DIRECTION: Please retype the rows below exactly, everything from the line containing "This screenshot has width=489, height=1059." down to the line containing "[x=252, y=25]", both included.

GIVEN RECORDS:
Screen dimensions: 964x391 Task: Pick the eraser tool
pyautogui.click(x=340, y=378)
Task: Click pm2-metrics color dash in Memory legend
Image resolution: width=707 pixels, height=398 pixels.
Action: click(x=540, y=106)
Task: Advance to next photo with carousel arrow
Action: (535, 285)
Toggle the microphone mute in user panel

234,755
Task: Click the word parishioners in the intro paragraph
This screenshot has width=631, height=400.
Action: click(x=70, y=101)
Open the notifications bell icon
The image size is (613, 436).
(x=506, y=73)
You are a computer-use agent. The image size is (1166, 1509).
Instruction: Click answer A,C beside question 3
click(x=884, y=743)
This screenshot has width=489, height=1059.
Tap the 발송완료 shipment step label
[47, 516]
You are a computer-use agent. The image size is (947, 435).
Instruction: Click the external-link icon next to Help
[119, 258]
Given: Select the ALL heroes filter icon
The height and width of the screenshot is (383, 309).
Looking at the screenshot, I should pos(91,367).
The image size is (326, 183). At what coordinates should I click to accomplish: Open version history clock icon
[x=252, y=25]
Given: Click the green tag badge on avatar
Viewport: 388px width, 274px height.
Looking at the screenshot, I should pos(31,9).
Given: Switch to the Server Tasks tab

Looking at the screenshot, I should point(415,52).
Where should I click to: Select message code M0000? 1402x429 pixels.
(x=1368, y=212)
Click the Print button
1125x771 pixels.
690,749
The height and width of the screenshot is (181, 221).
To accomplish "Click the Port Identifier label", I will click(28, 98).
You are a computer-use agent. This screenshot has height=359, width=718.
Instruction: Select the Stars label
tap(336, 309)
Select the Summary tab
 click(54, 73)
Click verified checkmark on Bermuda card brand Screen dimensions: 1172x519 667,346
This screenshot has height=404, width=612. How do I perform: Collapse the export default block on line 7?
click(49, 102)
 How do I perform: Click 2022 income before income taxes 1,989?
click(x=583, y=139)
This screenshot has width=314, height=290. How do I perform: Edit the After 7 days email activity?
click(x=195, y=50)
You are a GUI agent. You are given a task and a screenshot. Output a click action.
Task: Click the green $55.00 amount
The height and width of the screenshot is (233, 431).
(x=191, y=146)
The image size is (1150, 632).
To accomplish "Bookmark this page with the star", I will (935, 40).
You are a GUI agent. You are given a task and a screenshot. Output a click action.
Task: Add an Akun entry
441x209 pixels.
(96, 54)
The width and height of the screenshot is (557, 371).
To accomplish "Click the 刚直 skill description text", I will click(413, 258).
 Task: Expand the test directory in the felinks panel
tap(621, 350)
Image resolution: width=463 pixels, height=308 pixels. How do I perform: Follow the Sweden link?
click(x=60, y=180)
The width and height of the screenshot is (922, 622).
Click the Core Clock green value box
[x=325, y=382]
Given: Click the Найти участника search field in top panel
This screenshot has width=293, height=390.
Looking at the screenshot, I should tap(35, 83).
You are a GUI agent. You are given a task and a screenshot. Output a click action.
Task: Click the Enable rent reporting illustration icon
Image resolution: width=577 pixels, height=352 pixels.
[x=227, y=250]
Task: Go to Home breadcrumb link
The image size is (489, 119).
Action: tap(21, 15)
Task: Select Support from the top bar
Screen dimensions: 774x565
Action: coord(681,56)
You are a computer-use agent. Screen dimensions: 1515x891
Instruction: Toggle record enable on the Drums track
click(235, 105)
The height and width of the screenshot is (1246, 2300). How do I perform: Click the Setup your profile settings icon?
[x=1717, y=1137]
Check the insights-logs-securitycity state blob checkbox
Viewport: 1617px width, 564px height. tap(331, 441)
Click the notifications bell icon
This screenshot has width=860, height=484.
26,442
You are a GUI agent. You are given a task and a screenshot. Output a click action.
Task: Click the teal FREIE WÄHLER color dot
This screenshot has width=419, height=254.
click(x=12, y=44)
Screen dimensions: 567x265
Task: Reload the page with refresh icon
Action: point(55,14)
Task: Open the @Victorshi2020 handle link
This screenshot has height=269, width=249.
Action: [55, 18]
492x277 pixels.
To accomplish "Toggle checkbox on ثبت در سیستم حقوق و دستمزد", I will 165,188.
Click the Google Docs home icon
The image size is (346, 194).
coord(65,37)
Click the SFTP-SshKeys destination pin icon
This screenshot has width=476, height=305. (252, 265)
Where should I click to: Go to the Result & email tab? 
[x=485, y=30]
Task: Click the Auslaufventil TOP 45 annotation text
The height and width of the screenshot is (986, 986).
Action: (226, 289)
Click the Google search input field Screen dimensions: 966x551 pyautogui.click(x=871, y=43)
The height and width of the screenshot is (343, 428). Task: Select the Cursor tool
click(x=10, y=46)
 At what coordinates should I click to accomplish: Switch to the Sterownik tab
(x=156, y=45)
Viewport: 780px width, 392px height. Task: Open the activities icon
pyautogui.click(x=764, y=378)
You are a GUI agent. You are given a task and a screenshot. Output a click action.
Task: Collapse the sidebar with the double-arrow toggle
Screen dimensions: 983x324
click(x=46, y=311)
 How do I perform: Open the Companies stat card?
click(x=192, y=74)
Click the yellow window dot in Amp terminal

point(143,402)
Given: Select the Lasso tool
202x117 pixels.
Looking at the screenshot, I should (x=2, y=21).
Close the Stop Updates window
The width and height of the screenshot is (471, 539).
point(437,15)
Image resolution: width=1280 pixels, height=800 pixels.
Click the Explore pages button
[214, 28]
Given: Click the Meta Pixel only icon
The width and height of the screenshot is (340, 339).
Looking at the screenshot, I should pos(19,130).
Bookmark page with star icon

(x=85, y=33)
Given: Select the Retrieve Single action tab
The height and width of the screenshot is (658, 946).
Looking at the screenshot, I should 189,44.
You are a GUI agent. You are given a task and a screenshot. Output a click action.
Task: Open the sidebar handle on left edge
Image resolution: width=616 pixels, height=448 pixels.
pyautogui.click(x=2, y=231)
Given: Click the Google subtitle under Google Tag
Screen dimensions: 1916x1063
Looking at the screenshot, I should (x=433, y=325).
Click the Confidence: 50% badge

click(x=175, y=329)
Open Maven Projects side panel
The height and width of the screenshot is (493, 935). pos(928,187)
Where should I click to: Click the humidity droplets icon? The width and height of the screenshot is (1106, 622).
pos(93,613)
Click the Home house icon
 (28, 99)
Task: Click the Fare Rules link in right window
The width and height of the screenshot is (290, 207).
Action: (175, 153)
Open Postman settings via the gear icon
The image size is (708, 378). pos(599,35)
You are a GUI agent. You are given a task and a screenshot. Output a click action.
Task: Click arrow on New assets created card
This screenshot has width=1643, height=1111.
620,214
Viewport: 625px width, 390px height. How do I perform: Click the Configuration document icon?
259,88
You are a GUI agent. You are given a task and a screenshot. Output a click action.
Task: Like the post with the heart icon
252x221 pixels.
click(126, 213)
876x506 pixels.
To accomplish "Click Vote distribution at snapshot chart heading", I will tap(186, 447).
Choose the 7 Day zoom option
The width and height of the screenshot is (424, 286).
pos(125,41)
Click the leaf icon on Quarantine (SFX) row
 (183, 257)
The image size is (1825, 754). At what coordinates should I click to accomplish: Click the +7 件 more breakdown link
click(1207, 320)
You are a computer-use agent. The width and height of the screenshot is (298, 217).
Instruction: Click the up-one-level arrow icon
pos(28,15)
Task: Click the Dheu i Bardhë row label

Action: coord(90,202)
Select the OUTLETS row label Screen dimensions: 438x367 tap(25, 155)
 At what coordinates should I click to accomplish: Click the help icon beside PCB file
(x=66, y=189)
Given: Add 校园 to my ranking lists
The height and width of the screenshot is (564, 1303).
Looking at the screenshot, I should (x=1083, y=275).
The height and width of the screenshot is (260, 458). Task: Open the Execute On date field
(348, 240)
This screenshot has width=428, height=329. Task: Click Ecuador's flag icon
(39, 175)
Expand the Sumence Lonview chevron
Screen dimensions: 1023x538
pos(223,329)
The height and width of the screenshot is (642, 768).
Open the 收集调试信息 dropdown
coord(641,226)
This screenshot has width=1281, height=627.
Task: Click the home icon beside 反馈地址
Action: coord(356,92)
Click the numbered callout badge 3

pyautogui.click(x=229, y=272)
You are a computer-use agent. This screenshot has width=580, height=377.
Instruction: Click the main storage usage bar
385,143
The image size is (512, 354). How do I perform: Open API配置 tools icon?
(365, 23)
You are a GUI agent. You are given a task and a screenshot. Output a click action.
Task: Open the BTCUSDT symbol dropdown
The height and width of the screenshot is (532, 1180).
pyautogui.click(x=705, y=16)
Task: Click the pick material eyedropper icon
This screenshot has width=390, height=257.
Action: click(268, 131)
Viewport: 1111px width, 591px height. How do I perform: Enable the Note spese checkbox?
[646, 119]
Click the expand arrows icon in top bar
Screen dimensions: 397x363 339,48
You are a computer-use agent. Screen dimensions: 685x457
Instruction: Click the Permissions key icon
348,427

TASK ANSWER:
This screenshot has width=489, height=1059.
Tap the 발송완료 shipment step label
[47, 516]
You are a computer-use agent. The image size is (947, 435).
Instruction: Click the external-link icon next to Help
[119, 258]
Given: Select the ALL heroes filter icon
The height and width of the screenshot is (383, 309).
Looking at the screenshot, I should pos(91,367).
The image size is (326, 183). At what coordinates should I click to accomplish: Open version history clock icon
[x=252, y=25]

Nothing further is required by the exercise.